• What is needed: Show each line of the data below in which "screenshot" occurs.

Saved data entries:
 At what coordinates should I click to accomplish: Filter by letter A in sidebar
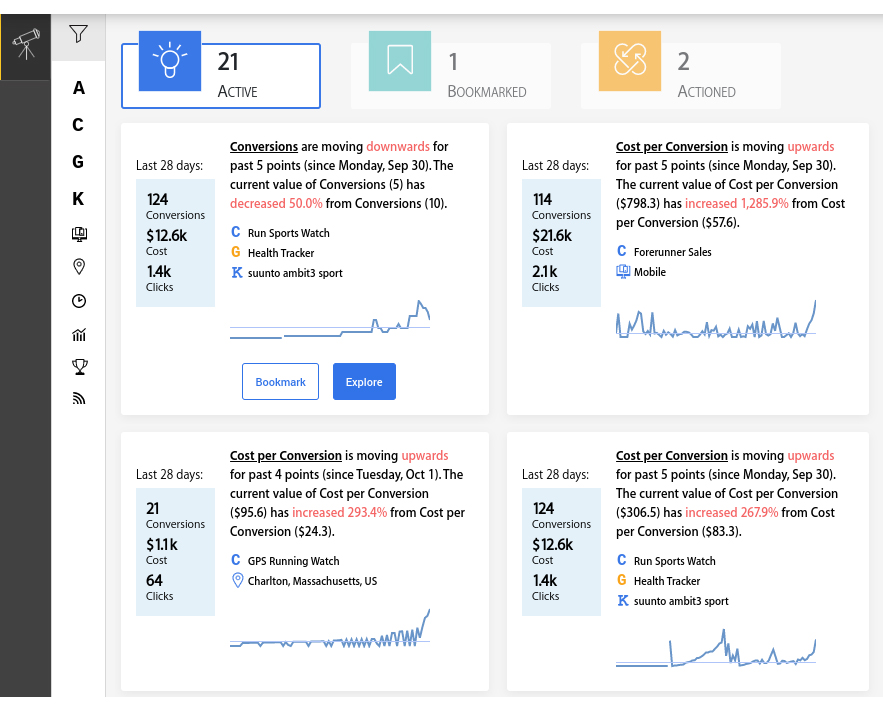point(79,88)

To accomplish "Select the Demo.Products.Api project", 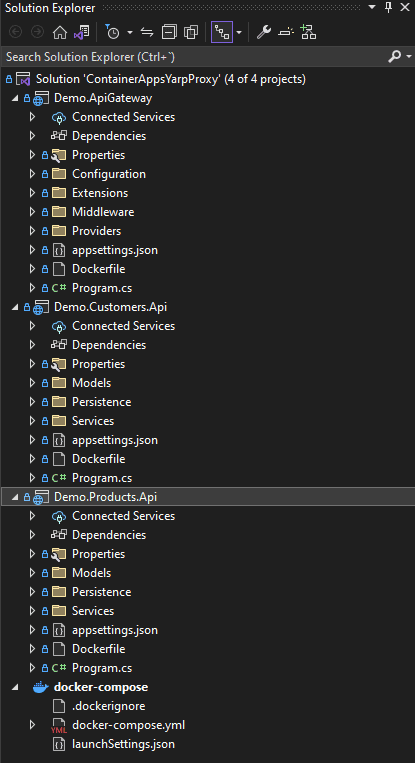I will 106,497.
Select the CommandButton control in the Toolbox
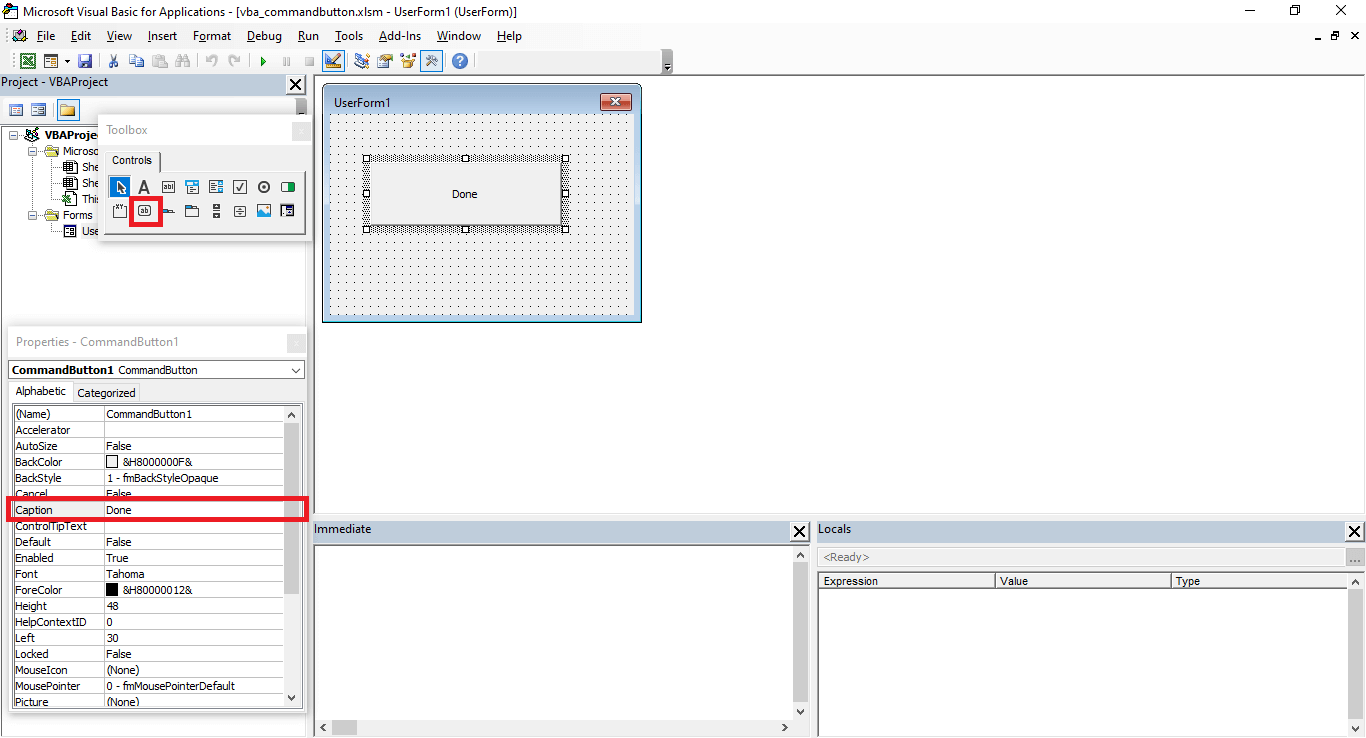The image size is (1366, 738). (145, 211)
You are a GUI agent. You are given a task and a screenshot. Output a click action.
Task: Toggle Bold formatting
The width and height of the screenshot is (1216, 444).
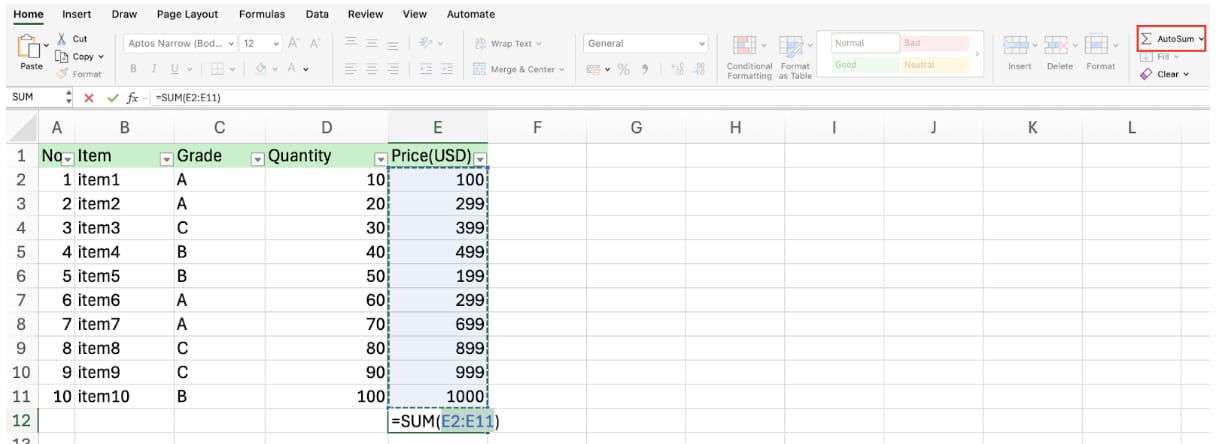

• Task result:
You are a GUI agent. You are given a task and a screenshot. Output a click action.
The width and height of the screenshot is (1216, 444).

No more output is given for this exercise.